MUSTAFA DİNÇ, ÖMER CEVDET SOYDEMİR, RECEP KARASU, BİLAL AYKAÇ, HÜNKAR ÇAĞDAŞ BAYRAK
Anatolian Current Medical Journal - 2025;7(4):451-458
Aims: This study aims to evaluate whether intraoperative perineural hyaluronic acid (HA) injection provides additional clinical or electrophysiological benefits beyond standard carpal tunnel release (CTR) in patients with moderate-to-severe carpal tunnel syndrome (CTS). Methods: In this retrospective cohort study, 130 patients with electrophysiologically confirmed moderate-to-severe CTS underwent either CTR alone (n=66) or CTR with intraoperative perineural HA injection (n=64). HA (Alsegovisc®, 40 mg/2 ml, 1500 kDa) was administered following surgical decompression.

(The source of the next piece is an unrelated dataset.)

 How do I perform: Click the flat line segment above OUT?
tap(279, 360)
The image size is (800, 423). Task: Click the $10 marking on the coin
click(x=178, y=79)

Outcomes included pain (Visual Analog Scale, VAS), symptom severity and function (Boston Carpal Tunnel Questionnaire, BCTQ), sensory and motor conduction (SNCV, DML), and achievement of patient-centered benchmarks (minimal clinically important difference, MCID; patient acceptable symptom state, PASS). Evaluations were carried out pre-surgically and at 3- and 6-month intervals following the procedures. Results: Both groups demonstrated significant improvements in pain (VAS: 7.0 to 2.0), symptom severity (BCTQ-SSS: 45.0 to 18.0), function (BCTQ-FSS: 34.5 to 13.5), and electrophysiological parameters (SNCV: 31.4 to 40.5 m/s; DML: 5.5 to 4.2 ms) over 6 months (all p<0.001). However, The comparison did not yield statistically significant results between groups at any time point (p>0.05), and effect sizes were consistently small (Cohen’s d<0.2). MCID and PASS thresholds were met by >68% of patients in both groups. Subgroup analyses revealed no predictive value for baseline disease severity or thenar atrophy. Conclusion: Intraoperative perineural HA injection did not confer additional clinical or electrophysiological benefit over CTR alone in moderate-to-severe CTS. Despite compelling preclinical data, HA’s efficacy may be attenuated in chronic fibrotic nerve compression due to pharmacokinetic and tissue-level limitations. These findings do not support routine use of intraoperative HA in advanced CTS but highlight the need for future prospective trials targeting earlier-stage disease, sustained-release formulations, or repeated dosing strategies.